Plastic Money consists in a shape of Master card, debit card, credit card and ATM card. The basic purpose of plastic Money is to facilitate the People easily and quickly in case of Cash/Money Transaction.

Technology for banking has simplified banking and reduced time it consumed to process transaction by introducing the following and there are various types of plastic money:


1. Debit cards & Credit Cards

  • A debit card (also known as a bank card, plastic card or check card) is a plastic payment card that can be used instead of cash when making purchases. It is similar to a credit card, but unlike a credit card, the money comes directly from the user's bank account when performing a transaction.
  • Debit cards are issued by banks and are linked to a bank account. Whereas Credit cards are issued by banks / other entities approved by RBI.
  • Debit cards can be used for shopping, paying for fuel, grocery, withdrawing money from the automated teller machine. The credit cards are used for purchase of goods and services at Point of Sale (POS) and Ecommerce (online purchase) / through Interactive Voice Response (IVR) /Recurring transactions/ Mail Order Telephone Order (MOTO). 


2. Pay bills online

  • This technology is set up just to pay bills online; the reason behind setting up this technology is minimizing the use of paper and going green by simply transferring money online to the beneficiary be it your electricity bill, gas bill, phone bill, DTH recharges, etc, most of your bill payments can be made on line through internet and wire transfers. 
  • Using this facility, you can keep a track on your account, estimate the money you consumer monthly, analyze your budget and also plan your savings online by seeing various investment options available for you online.

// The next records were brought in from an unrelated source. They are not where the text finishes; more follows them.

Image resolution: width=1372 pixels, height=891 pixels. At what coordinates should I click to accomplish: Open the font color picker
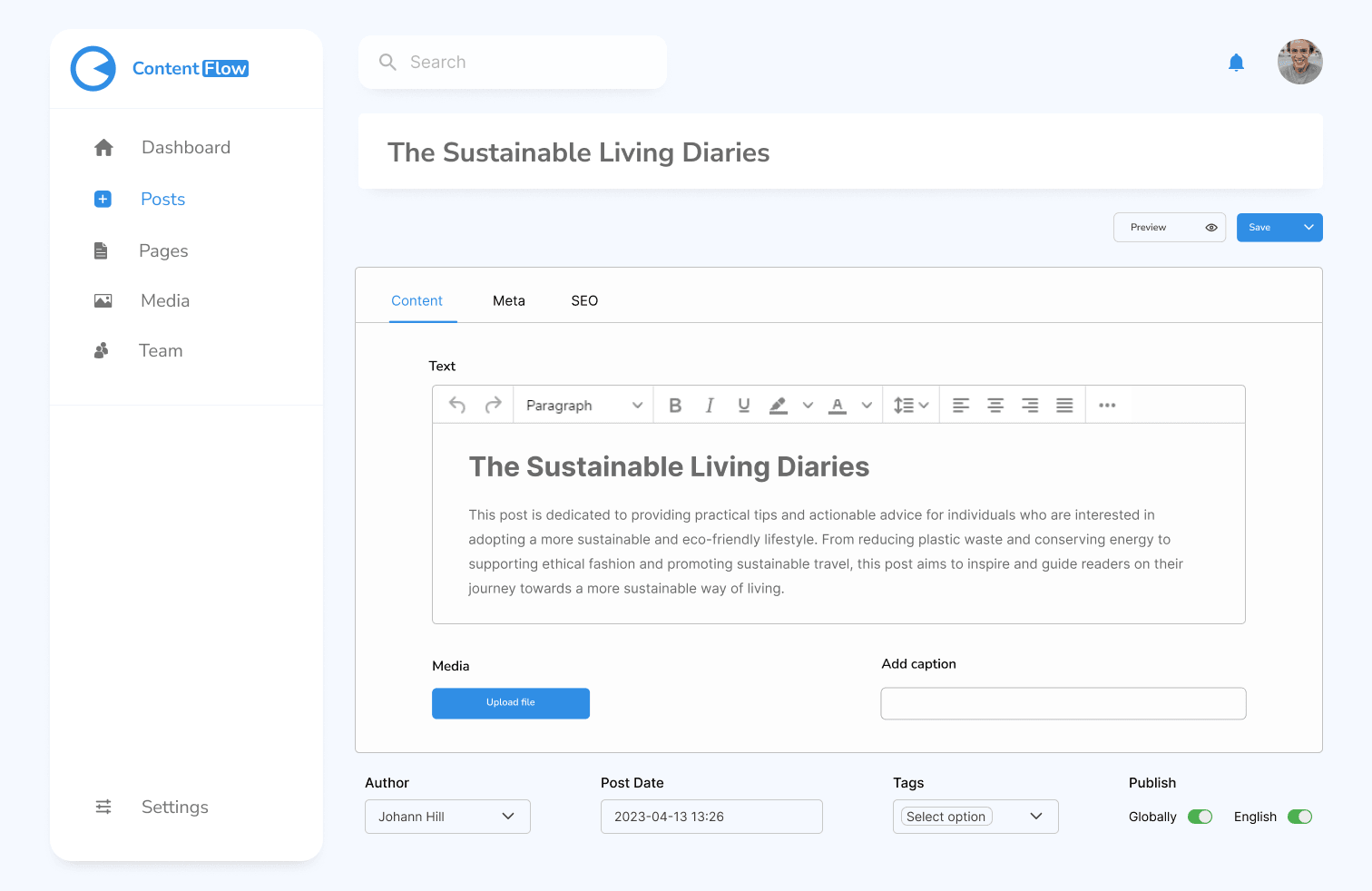pyautogui.click(x=838, y=405)
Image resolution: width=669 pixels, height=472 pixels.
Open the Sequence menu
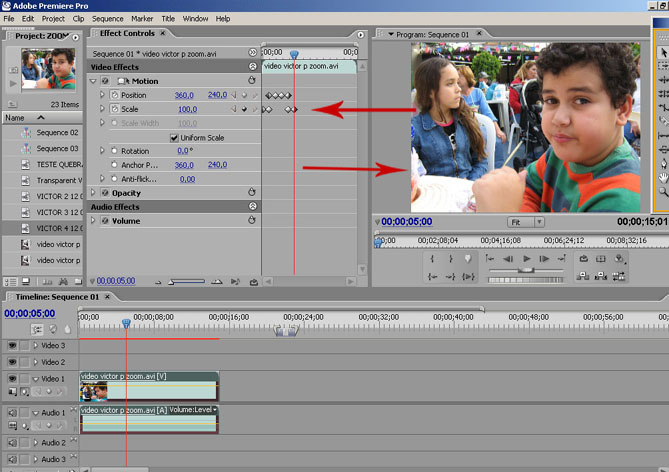coord(107,18)
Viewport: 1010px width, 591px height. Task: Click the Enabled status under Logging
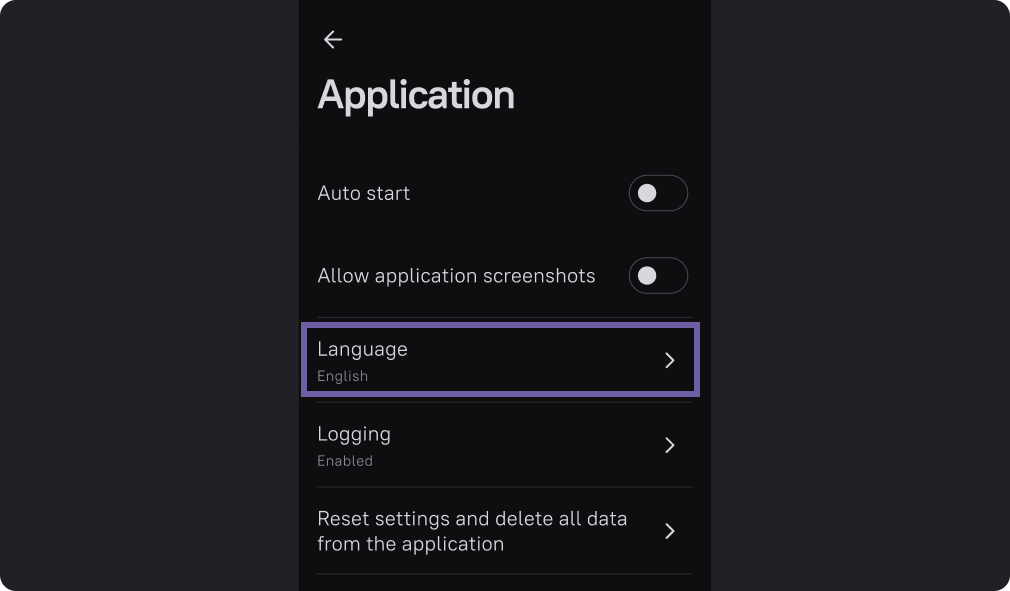(345, 461)
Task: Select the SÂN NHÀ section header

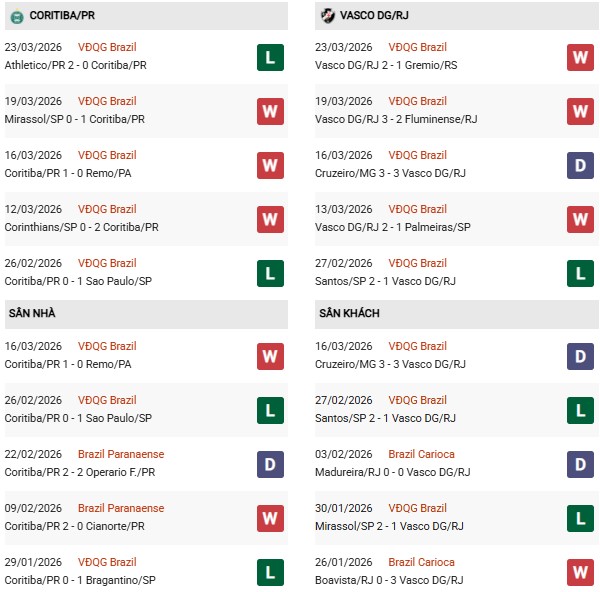Action: 31,314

3. CORE (Centralized Online Real-time Exchange) banking

  • CORE banking is anywhere banking with the same bank be it any location.  All this can be done without sending the cheque outstation for clearing the transaction. This saves on time and money for sending the cheque for clearing to another city.
  • Banking software and network technology allow a bank to centralize its record keeping and allow access from any location.
  • For example, if you have an account with ABCD Bank LTD, in X location or X branch you can also process your transaction in Y location or Y branch.

4. Mobile banking

  • Mobile banking is a service provided by a bank or other financial institution that allows its customers to conduct financial transactions remotely using a mobile device such as a smartphone or tablet
  • Unlike the related internet banking it uses software, usually called an app, provided by the financial institution for the purpose. Mobile banking is usually available on a 24-hour basis.
  • Transactions through mobile banking may include obtaining account balances and lists of latest transactions, electronic bill payments, and funds transfers between a customer's or another's accounts.
  • It reduces the cost of handling transactions by reducing the need for customers to visit a bank branch for non-cash withdrawal and deposit transactions.


5. POS (Point-Of-Sale) 

  • A Point-Of-Sale (POS) or point of purchase (POP) is the time and place where a retail transaction is completed. After receiving payment, the merchant may issue a receipt for the transaction, which is usually printed but is increasingly being dispensed with or sent electronically.
  • Any form of payment can be used, such as cash, debit cards, credit cards, mobile payments and even Bitcoin.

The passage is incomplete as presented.